**Provided passage**:
# HELP! CorelDraw does not print black



## KaySh (Oct 12, 2011)

Hi all,

I have an interesting problem.

I use CorelDraw, Epson WF7110 and Cobra CIS.

I was printing images and all of a sudden printer stopped printing black. Solid black (RGB 000) is burgundy-ish red. 

I thought maybe the black tube is clogged. But interestingly, when I print the same image from other software to the same printer, black comes out fine. Just not CorelDraw.

So it's CorelDraw doing something.

I installed the latest profiles, I checked printer settings.

Any ideas???

Kay


----------



## cprvh (Jan 23, 2006)

Try printing a different file from CDR. Sometimes a files becomes corrupt.


----------



## KaySh (Oct 12, 2011)

Hi Ron!

I did - I created a new file, typed a text and also attached an image that contains black. Same thing.

The same CDR file prints fine to a different printer (my regular ink printer, Epson 3540).

So CorelDraw + WF7110 (Cobra) combination is the problem.

**Information provided**:
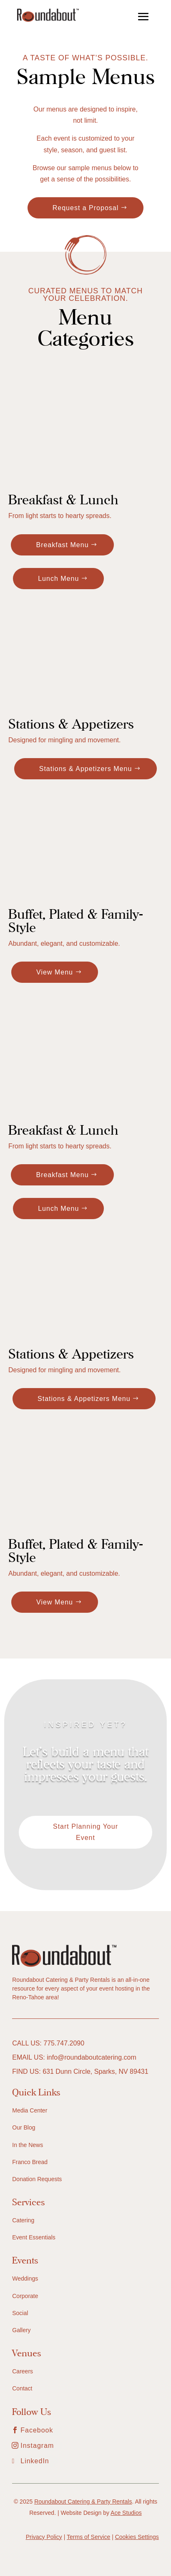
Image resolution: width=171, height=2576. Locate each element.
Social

**Work to do**:
A. Rewrite the CorelDraw printing thread from "I thought maybe" to "checked printer settings.", substituting "CorelDRAW" for "CorelDraw".
B. Answer these questions about the CorelDraw printing thread:
(i) Which printer and ink system does the first poster use with CorelDraw?
(ii) What does solid black (RGB 000) come out as?
(iii) Which printer prints the same CDR file correctly?

**Task answers**:
A.
I thought maybe the black tube is clogged. But interestingly, when I print the same image from other software to the same printer, black comes out fine. Just not CorelDRAW.

So it's CorelDRAW doing something.

I installed the latest profiles, I checked printer settings.

B.
(i) An Epson WF7110 with a Cobra CIS.
(ii) A burgundy-ish red.
(iii) The poster's regular ink printer, an Epson 3540.